The notion that somehow we, as a nation, have escaped History, together with the tradition/myth of independence and self-reliance, gives rise to thinking that we are not responsible for the way things turned out, nor for correcting them, unless we choose to do so as an act of good will.
Here is one of the great ironies of any debate on racism and responsibility: it is taken as a given in mainstream American social ideology that the individual trumps the common or collective. Many writers and politicians use this “principle of individual merit” to denounce social efforts such as affirmative action or reparations, and claim each instance must be seen individually, each case judged on own its merit. Those admirable individual strengths of any European who just stepped off the boat, might well stand him in good stead, even while overcoming hardships, yet a black man in similar circumstances would likely have his individuality entirely dismissed from over 50 yards away. Deep-rooted racism permits the hypocrisy of the mainstream embracing the collective when it comes to punishment, and have that trump the individual should he be black.

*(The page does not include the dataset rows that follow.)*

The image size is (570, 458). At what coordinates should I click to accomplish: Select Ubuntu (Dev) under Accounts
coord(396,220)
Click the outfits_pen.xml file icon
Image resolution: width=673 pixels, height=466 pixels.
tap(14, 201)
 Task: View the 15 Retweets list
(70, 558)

However, a hundred fifty years ago, or ninety, or thirty, or ten, there were any number of real, individual, unfair and unthinkable acts committed by real people in their own time, who also thought little of the past, much less the future. Those acts, those countless acts of repression, torture, horror, separation, and degradation—to the degree of not allowing black people to learn to read or even possess their own names—have had long term effects. They violated the most basic principle given as the reason for founding this nation and society: Equality. Equality to be, to know, to have opportunities—the famous “life, liberty and the pursuit of happiness.”

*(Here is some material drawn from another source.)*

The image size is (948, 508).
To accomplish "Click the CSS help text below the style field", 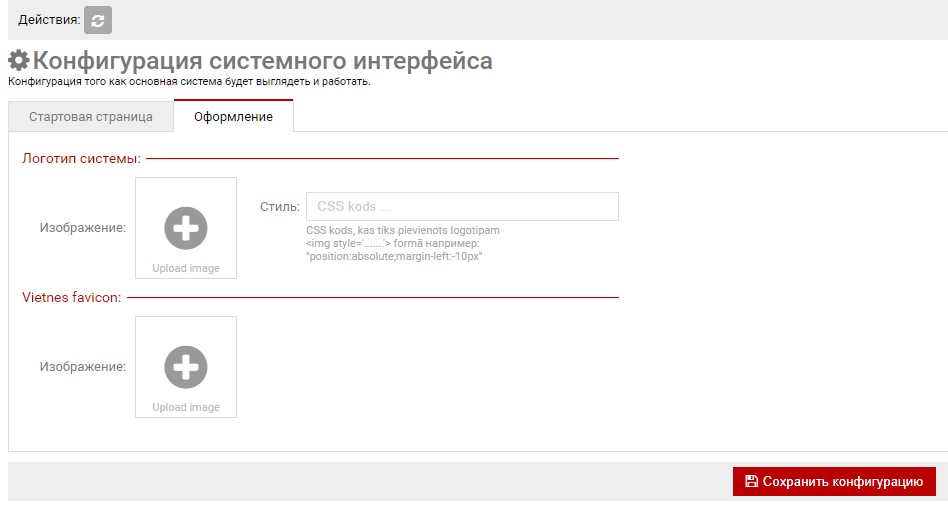I will tap(402, 243).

What many fail to realize is that that entire heritage, that history came about through the real (if often inflated) “histories” and actions of real people in a real struggle over real conditions which plagued them in their own times. What they left to us (or to anyone who cares to know), are not bedtime stories, but rather the stories of the values they had felt compelled to fight for. We like to wave the banner that we contend stands for those acts and those values. As we do so again this year, we should be aware of the struggles and sacrifices necessary for all of us to continue to stand for those principles for all our citizens.
This July 4th,you can do something significant for yourself and for your friends. Remind each other that history is not just a funny hat that someone once wore or a talking robot at Disney World; remember, rather, that it is the sum total of what people did each day over the years. To those who say, “It’s not my fault—my ancestors didn’t have slaves!” point out to them that they lived in an economy that did. For those who claim, “I’m not to blame—my grandparents came from Ireland (or Lithuania, or Spain),” remind them that at the time they came here seeking a new life, whether they knew it or not, they were coming to a country that already had a historic debt to pay, and likely fleeing one whose debt was too big to pay.
You might not have contributed to the historical debt, but when the time comes to “pay it off,” would you rather do so with dignity and conscience, or in the streets, with pain, loss, and blood?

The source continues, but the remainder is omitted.